Abstract

Ozone (O3) is the predominant oxidant air pollutant associated with airway inflammation, lung dysfunction, and the worsening of preexisting respiratory diseases. We previously demonstrated the injurious roles of pulmonary immune receptors, tumor necrosis factor receptor (TNFR), and toll-like receptor 4, as well as a transcription factor NF-κB, in response to O3 in mice. In the current study, we profiled time-dependent and TNFR- and NF-κB-regulated lung transcriptome changes by subacute O3 to illuminate the underlying molecular events and downstream targets. Mice lacking Tnfr1/Tnfr2 (Tnfr-/-) or Nfkb1 (Nfkb1-/-) were exposed to air or O3. Lung RNAs were prepared for cDNA microarray analyses, and downstream and upstream mechanisms were predicted by pathway analyses of the enriched genes. O3 significantly altered the genes involved in inflammation and redox (24 h), cholesterol biosynthesis and vaso-occlusion (48 h), and cell cycle and DNA repair (48–72 h). Transforming growth factor-β1 was a predicted upstream regulator. Lack of Tnfr suppressed the immune cell proliferation and lipid-related processes and heightened epithelial cell integrity, and Nfkb1 deficiency markedly suppressed lung cell cycle progress during O3 exposure. Common differentially regulated genes by TNFR and NF-κB1 (e.g., Casp8, Il6, and Edn1) were predicted to protect the lungs from cell death, connective tissue injury, and inflammation.
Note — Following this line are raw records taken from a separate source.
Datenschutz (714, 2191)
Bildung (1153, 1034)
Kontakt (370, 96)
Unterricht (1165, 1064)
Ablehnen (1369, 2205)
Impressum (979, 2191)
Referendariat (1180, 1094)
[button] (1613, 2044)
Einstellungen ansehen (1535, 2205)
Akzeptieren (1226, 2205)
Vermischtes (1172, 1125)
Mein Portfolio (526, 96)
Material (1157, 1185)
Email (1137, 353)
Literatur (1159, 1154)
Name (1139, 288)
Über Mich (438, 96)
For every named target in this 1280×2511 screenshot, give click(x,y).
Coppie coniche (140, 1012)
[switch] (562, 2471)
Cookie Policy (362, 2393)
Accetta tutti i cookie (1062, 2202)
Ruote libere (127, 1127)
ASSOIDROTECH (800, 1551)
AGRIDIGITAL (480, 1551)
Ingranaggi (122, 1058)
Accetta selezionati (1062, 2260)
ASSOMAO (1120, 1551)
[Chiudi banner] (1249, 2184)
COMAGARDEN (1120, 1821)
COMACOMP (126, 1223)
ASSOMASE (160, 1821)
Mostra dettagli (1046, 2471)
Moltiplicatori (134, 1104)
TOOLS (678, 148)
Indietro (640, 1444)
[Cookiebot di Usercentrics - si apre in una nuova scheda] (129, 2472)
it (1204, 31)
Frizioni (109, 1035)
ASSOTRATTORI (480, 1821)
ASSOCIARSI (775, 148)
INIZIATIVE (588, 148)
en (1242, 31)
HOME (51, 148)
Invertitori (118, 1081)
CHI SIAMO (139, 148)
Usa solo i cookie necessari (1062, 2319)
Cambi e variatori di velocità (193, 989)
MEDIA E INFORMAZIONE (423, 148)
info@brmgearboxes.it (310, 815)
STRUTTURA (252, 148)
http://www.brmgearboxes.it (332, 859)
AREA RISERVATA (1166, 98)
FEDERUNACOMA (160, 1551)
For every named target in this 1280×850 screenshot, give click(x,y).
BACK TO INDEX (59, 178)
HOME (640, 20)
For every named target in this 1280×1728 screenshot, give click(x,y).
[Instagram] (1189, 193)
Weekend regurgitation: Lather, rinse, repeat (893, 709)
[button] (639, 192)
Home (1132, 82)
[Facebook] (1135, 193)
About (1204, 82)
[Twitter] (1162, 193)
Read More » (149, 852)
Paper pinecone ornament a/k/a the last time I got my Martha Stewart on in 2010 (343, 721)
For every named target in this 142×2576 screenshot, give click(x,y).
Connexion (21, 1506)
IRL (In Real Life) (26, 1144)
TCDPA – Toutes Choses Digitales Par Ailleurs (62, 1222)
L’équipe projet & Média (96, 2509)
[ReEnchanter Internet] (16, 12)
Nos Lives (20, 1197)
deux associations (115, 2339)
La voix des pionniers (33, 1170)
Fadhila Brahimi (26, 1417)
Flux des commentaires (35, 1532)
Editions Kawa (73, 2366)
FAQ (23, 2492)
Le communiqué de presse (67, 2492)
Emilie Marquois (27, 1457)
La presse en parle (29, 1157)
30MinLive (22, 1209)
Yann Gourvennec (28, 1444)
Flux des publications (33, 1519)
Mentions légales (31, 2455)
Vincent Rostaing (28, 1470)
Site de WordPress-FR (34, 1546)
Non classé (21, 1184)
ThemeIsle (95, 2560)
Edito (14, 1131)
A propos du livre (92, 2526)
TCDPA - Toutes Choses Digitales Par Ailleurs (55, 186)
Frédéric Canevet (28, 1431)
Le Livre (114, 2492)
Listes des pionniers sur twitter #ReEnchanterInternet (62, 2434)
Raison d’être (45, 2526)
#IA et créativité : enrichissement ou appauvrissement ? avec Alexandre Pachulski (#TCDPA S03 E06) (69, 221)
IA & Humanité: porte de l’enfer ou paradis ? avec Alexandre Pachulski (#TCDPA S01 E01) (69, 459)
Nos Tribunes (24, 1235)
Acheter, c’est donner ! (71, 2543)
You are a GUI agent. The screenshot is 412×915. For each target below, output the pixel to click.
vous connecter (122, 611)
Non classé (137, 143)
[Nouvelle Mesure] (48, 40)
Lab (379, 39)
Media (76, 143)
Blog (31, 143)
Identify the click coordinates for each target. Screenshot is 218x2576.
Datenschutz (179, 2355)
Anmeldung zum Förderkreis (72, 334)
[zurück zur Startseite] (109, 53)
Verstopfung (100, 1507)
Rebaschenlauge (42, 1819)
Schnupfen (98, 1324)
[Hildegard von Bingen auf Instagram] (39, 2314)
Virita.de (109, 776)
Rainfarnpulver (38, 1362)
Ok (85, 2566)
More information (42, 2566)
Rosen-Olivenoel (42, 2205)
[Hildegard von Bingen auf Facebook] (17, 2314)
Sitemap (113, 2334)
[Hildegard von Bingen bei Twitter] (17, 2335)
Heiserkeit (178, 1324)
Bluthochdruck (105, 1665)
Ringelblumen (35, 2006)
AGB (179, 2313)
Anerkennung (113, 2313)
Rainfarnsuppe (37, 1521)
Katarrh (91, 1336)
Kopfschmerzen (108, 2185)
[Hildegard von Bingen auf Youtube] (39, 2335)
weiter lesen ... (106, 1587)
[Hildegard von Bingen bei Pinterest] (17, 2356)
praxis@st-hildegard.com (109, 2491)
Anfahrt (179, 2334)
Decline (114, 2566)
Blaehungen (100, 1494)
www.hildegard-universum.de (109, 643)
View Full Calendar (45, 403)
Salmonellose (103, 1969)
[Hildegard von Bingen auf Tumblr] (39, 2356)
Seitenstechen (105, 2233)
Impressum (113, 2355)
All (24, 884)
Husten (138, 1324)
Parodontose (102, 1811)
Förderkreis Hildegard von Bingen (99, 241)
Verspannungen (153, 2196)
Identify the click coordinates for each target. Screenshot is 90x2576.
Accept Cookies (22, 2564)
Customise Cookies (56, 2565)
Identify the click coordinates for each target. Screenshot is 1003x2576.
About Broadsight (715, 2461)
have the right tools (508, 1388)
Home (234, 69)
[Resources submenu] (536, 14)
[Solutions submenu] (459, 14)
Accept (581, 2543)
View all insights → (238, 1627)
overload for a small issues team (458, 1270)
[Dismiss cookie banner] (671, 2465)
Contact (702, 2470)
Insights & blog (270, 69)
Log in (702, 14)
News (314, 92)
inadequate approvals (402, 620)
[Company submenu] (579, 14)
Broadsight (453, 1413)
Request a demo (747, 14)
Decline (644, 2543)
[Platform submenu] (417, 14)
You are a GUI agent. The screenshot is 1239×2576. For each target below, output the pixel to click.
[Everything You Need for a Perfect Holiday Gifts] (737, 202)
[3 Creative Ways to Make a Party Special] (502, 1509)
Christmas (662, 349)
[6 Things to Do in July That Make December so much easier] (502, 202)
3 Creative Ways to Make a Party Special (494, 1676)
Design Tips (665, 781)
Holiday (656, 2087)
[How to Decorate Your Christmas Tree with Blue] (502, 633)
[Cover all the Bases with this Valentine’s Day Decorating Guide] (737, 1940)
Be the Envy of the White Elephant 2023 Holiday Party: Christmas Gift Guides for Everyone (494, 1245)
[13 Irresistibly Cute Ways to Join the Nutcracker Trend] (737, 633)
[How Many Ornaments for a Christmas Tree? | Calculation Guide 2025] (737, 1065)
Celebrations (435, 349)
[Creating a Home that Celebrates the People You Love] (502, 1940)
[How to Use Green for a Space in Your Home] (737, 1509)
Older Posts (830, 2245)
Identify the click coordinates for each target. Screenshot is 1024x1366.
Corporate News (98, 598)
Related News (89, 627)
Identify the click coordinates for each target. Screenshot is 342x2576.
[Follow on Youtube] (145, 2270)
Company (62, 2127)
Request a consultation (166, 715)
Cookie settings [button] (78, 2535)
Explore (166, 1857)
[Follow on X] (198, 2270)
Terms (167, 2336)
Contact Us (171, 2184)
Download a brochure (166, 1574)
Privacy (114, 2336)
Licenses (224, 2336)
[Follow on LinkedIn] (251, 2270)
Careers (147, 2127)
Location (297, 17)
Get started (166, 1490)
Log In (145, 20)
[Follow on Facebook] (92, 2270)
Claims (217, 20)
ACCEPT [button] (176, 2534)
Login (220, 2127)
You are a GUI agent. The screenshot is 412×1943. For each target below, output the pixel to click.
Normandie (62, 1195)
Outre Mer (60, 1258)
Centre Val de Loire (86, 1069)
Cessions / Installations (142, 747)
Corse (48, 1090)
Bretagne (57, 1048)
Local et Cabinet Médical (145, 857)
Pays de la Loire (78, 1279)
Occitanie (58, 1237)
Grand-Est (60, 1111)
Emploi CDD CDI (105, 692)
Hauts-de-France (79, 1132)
Il6-deficient mice were susceptible to O3-induced protein hyperpermeability, indicating its defensive role, while Tnf-deficient mice were resistant to overall lung injury caused by O3. The results elucidated transcriptome dynamics and provided new insights into the molecular mechanisms regulated by TNFR and NF-κB1 in pulmonary subacute O3 pathogenesis.

Highlights

  • Ozone (O3 ) is a highly reactive gaseous oxidant air pollutant

  • Controlled O3 exposure to healthy volunteers and experimental animals elicit a number of pathophysiological effects, which include airway inflammation accompanied by airway hyperresponsiveness, chemokine/cytokine production, mucus overproduction and hypersecretion, reactive oxygen species production, decrements in pulmonary function, altered immune status, and epithelial damage and compensatory proliferation predominantly

  • Pulmonary O3 responses were augmented by metabolic disorders, including obesity and diabetes in humans, as well as in experimental animals [8,9,10], and association of air pollution and increased risk of diabetes was reported in humans and mice [11,12]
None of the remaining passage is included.